-- START OF EXTRACTED MATERIAL --
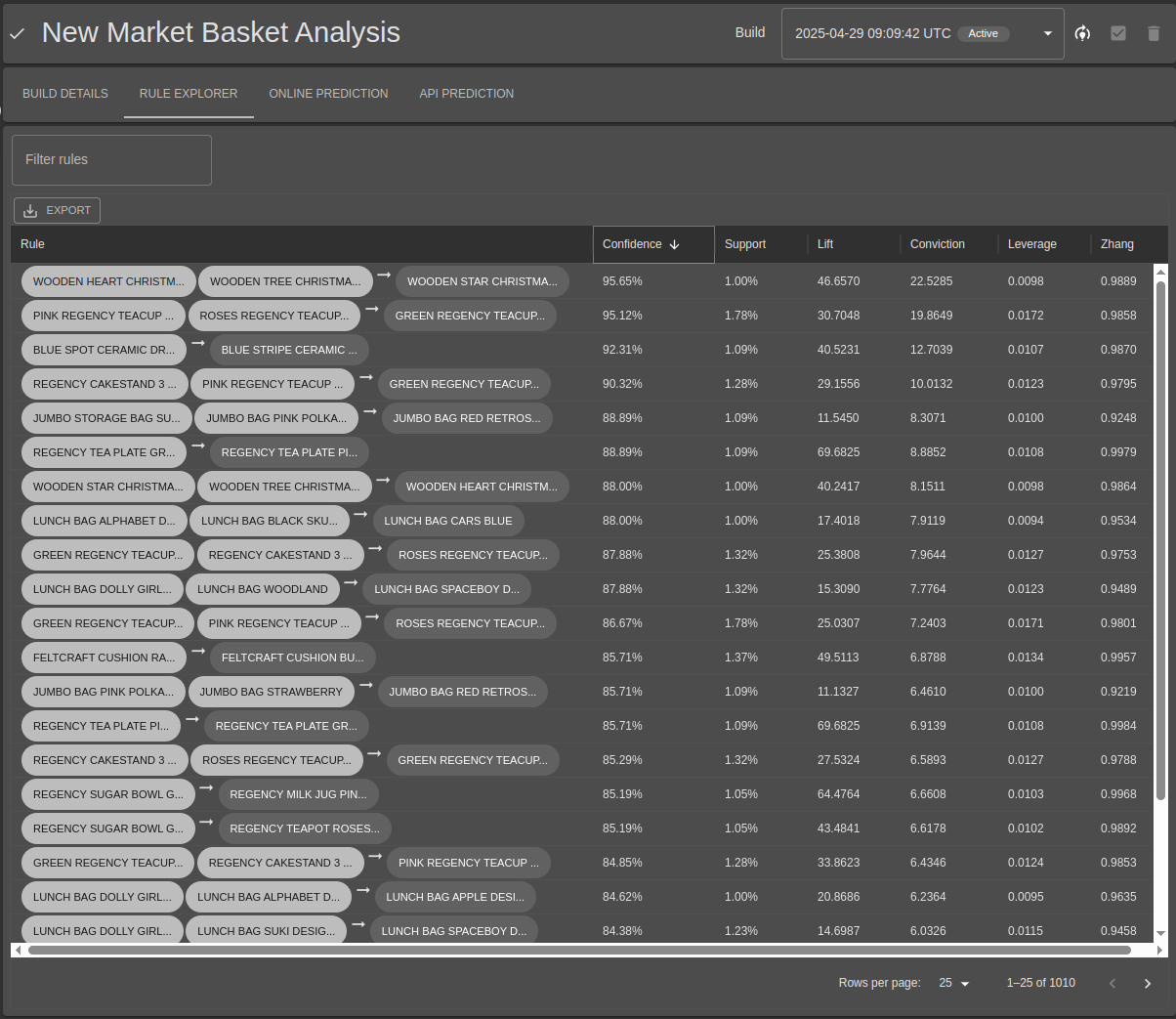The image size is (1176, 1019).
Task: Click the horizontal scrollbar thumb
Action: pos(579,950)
-- END OF EXTRACTED MATERIAL --
-- START OF EXTRACTED MATERIAL --
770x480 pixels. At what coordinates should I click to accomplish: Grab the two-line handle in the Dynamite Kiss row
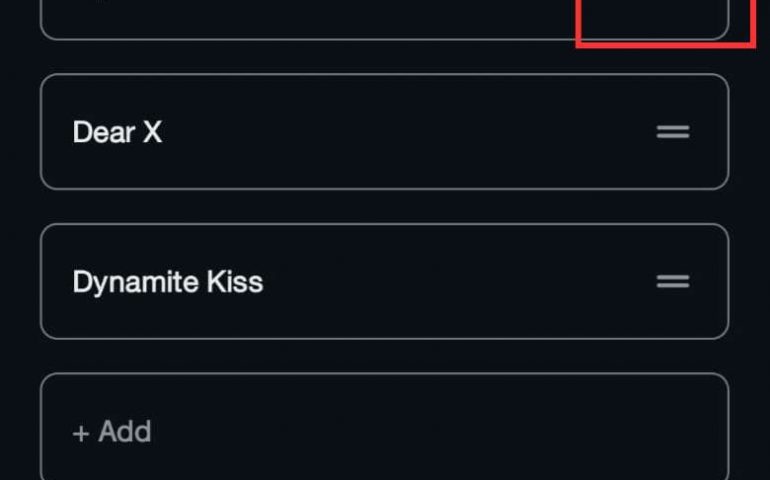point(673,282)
-- END OF EXTRACTED MATERIAL --
*WHAT TO DO*
Could you give lines 4-5 again, unchanged, from the line with "770x480 pixels. At" through the line with "point(673,282)", leaving the pictures out of the data?

*RESULT OF THIS EXERCISE*
770x480 pixels. At what coordinates should I click to accomplish: Grab the two-line handle in the Dynamite Kiss row
point(673,282)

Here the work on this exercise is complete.